Gather every line of the material below that contains the string "will", copying each line in full. Treat the match as case-sensitive.

Exercise data:
— START —

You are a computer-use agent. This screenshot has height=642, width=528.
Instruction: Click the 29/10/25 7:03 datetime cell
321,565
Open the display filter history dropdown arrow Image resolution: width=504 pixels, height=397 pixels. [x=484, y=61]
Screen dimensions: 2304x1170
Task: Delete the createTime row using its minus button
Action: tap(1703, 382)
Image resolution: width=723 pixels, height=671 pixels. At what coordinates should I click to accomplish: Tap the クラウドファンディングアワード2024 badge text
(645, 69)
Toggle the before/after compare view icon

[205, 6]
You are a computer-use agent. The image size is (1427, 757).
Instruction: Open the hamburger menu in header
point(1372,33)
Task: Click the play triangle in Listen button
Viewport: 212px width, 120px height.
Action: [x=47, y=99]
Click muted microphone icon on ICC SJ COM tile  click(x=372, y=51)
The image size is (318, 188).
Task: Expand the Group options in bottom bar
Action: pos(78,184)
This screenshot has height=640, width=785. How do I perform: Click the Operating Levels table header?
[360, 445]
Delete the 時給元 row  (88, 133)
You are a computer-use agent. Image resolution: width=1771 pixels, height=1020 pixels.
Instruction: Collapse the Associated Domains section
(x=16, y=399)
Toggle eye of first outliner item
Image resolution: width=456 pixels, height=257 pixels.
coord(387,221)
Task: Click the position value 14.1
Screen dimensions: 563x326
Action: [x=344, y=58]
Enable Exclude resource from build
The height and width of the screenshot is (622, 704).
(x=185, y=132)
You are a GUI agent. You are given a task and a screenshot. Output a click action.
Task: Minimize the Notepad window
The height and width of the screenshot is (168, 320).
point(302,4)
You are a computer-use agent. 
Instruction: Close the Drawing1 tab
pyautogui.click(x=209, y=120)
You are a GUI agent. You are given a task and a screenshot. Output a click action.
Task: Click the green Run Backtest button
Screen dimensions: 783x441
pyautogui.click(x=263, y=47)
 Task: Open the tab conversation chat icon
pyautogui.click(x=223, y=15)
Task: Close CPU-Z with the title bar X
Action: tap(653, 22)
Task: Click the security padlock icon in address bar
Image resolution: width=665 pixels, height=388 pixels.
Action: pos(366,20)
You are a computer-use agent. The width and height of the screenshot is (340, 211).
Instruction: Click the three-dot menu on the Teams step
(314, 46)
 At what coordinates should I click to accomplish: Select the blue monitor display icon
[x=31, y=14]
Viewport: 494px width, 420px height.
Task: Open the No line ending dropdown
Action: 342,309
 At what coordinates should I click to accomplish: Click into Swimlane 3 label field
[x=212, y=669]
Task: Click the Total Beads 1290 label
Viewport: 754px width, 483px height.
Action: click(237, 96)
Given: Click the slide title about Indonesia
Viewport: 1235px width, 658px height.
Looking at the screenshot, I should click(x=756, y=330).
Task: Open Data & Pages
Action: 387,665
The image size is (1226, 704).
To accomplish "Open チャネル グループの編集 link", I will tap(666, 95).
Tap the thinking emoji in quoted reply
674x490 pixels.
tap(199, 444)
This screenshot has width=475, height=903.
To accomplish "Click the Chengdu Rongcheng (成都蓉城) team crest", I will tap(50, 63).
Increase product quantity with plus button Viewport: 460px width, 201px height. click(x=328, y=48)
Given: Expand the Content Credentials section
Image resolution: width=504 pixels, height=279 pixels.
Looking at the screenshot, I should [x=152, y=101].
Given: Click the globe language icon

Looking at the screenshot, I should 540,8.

— END —

Result of this exercise:
To accomplish "Open チャネル グループの編集 link", I will tap(666, 95).
To accomplish "Click the Chengdu Rongcheng (成都蓉城) team crest", I will tap(50, 63).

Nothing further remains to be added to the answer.